[[ SOURCE RECORDS, beginning ]]

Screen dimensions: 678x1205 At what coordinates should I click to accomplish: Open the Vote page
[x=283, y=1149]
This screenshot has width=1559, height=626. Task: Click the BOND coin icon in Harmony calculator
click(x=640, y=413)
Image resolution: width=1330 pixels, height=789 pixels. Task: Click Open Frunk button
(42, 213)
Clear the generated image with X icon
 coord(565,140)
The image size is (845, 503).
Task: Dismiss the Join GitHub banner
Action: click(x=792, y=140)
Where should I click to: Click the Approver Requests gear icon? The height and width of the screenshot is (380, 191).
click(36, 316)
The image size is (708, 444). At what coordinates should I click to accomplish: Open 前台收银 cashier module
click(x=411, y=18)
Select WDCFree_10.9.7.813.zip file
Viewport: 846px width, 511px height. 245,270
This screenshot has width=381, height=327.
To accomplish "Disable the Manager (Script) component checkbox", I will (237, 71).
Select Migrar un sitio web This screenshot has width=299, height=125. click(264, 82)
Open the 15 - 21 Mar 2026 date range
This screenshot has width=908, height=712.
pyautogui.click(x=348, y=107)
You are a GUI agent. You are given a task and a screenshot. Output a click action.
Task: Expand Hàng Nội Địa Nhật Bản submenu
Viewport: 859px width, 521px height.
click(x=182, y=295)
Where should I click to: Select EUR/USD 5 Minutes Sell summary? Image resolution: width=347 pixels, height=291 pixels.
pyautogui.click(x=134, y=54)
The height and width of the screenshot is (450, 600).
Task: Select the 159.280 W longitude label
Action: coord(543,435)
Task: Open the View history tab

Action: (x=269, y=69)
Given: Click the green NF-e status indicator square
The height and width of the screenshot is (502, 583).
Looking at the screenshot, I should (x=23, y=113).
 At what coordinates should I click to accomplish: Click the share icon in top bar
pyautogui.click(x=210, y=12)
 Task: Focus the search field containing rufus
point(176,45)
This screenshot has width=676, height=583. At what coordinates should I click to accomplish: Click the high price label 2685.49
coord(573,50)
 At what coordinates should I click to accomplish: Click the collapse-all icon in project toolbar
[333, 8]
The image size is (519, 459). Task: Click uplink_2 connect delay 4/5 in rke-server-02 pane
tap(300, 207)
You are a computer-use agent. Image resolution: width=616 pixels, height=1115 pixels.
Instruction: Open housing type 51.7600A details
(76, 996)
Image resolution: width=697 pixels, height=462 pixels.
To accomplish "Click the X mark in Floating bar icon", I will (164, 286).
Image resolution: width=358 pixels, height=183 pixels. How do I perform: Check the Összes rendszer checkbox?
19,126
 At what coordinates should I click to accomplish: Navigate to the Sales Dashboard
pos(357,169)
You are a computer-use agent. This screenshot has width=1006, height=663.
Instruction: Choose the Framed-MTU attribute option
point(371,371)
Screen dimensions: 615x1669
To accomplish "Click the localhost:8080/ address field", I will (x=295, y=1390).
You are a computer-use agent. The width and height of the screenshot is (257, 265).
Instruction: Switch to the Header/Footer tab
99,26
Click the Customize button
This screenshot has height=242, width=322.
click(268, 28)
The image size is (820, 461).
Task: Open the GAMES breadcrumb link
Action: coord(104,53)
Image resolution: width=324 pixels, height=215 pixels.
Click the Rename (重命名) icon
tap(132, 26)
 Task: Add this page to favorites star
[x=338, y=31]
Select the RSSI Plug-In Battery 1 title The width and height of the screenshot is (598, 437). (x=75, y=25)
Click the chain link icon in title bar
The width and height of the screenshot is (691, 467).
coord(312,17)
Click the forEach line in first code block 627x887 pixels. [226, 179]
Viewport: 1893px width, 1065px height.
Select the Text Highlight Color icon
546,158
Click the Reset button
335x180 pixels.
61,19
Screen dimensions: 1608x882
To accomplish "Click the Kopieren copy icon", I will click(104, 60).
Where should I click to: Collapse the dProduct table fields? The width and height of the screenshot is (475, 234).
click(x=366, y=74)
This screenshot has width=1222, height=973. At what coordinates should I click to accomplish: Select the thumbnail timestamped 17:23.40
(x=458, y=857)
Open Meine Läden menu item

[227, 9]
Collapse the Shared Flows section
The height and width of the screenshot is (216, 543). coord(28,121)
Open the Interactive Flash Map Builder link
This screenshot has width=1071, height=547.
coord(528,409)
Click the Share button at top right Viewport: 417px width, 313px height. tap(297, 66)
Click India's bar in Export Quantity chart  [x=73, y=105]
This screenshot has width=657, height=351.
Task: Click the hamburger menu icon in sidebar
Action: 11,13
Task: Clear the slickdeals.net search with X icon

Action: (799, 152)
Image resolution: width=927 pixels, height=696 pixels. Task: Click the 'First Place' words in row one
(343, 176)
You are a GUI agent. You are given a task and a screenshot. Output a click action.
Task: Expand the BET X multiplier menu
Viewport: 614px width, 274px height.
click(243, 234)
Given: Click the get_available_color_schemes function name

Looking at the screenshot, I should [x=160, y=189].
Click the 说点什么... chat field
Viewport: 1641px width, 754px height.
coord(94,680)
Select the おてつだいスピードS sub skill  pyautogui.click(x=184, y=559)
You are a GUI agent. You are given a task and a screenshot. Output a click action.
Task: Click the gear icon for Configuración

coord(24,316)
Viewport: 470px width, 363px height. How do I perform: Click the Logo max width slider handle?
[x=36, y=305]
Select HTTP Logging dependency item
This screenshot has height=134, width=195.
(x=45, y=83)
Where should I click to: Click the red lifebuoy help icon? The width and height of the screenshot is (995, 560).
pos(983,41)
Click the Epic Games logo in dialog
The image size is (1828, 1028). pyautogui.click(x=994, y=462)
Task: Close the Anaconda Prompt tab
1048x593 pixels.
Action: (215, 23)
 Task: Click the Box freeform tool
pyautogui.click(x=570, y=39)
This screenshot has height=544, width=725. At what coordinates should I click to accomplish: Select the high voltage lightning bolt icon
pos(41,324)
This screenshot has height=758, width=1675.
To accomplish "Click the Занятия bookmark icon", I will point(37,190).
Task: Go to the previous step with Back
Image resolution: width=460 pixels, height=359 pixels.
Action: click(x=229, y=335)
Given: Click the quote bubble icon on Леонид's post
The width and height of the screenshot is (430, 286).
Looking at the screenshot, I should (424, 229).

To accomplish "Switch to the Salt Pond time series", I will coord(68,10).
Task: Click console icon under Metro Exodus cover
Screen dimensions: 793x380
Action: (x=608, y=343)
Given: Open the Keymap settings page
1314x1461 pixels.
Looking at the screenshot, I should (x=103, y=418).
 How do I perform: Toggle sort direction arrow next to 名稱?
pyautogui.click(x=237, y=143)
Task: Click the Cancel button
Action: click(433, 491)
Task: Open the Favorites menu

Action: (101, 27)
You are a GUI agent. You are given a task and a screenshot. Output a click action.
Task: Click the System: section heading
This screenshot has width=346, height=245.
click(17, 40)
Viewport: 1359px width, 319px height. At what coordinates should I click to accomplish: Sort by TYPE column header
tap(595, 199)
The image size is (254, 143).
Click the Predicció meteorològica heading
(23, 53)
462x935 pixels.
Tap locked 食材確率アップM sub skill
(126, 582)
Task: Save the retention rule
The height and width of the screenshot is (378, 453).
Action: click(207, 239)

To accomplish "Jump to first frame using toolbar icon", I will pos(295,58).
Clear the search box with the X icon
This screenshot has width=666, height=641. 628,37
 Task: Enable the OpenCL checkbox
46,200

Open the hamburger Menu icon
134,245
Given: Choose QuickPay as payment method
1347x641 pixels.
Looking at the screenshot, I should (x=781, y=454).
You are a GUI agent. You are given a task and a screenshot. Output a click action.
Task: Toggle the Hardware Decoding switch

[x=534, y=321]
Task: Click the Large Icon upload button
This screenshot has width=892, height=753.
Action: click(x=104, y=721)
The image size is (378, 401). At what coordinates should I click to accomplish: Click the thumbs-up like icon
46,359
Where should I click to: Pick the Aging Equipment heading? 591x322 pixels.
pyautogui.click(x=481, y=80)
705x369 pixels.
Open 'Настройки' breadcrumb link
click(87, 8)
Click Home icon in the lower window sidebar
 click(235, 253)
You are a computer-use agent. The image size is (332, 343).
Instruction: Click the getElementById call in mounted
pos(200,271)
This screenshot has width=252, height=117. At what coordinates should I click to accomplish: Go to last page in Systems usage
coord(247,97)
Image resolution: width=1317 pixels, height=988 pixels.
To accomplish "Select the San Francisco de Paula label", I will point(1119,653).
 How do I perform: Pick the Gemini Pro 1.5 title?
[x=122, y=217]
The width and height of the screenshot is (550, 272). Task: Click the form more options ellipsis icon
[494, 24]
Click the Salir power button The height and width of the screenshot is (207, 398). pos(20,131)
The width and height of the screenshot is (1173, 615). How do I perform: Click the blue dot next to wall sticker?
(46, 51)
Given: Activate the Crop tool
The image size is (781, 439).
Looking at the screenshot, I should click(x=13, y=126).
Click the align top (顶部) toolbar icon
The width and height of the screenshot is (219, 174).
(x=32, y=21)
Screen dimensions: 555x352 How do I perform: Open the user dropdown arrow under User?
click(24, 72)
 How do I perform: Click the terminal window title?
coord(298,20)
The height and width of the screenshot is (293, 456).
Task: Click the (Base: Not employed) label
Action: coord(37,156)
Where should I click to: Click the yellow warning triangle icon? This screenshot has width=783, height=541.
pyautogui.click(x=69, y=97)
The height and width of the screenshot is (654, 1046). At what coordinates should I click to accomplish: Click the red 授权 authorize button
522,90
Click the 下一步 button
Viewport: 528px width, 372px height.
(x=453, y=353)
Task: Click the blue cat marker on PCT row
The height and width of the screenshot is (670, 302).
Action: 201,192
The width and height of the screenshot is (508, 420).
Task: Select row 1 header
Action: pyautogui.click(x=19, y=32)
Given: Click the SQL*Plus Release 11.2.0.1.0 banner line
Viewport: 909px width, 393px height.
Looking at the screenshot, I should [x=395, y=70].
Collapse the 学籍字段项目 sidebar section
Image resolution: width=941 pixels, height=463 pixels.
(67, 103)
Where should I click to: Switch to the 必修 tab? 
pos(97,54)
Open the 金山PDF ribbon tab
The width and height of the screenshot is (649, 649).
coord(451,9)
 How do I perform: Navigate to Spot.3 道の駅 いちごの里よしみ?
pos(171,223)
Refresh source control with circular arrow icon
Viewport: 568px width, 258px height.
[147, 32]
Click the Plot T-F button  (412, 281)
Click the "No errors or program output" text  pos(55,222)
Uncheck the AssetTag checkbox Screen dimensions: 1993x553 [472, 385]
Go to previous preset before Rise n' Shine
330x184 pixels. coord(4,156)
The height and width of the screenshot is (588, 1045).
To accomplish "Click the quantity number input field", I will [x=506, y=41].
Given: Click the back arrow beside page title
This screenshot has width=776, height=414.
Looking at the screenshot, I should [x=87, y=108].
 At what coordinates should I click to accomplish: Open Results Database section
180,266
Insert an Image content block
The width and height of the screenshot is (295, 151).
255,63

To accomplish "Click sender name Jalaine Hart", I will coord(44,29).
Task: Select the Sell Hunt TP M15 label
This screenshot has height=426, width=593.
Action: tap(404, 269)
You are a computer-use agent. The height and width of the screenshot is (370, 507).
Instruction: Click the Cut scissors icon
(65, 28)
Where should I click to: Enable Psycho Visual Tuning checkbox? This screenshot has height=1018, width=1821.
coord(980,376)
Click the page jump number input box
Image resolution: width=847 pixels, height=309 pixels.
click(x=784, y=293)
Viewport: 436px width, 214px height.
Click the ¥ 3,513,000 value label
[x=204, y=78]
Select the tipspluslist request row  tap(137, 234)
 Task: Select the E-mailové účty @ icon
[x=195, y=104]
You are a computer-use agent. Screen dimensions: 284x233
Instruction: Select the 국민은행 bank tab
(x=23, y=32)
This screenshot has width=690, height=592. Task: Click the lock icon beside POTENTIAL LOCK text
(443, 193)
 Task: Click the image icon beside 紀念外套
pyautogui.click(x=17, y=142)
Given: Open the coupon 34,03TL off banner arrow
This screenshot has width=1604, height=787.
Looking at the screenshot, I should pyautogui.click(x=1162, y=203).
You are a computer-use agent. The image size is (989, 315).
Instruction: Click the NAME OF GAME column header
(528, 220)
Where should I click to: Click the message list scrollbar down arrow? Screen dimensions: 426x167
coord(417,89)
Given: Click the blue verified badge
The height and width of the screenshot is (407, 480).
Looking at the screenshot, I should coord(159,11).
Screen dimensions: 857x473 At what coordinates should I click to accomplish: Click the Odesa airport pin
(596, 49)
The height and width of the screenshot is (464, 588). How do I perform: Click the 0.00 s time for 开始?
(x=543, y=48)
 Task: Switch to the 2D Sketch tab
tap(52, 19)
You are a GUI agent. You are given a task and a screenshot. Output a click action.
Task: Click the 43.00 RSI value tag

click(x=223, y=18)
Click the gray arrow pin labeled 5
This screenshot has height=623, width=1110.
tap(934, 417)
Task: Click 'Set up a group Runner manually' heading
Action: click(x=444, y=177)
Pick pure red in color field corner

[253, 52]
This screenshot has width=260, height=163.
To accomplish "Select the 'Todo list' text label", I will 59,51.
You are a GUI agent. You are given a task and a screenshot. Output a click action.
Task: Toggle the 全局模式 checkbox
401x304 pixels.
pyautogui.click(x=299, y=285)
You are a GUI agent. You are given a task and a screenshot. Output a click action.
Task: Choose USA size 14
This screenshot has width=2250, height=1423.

[[ SOURCE RECORDS, end ]]

Look above for the line with "This screenshot has height=544, width=725."; retype exactly that line, every line after it up to the line with "Given: Click the quote", and that line too, nothing else.

This screenshot has height=544, width=725. At what coordinates should I click to accomplish: Select the high voltage lightning bolt icon
pos(41,324)
This screenshot has height=758, width=1675.
To accomplish "Click the Занятия bookmark icon", I will point(37,190).
Task: Go to the previous step with Back
Image resolution: width=460 pixels, height=359 pixels.
Action: click(x=229, y=335)
Given: Click the quote bubble icon on Леонид's post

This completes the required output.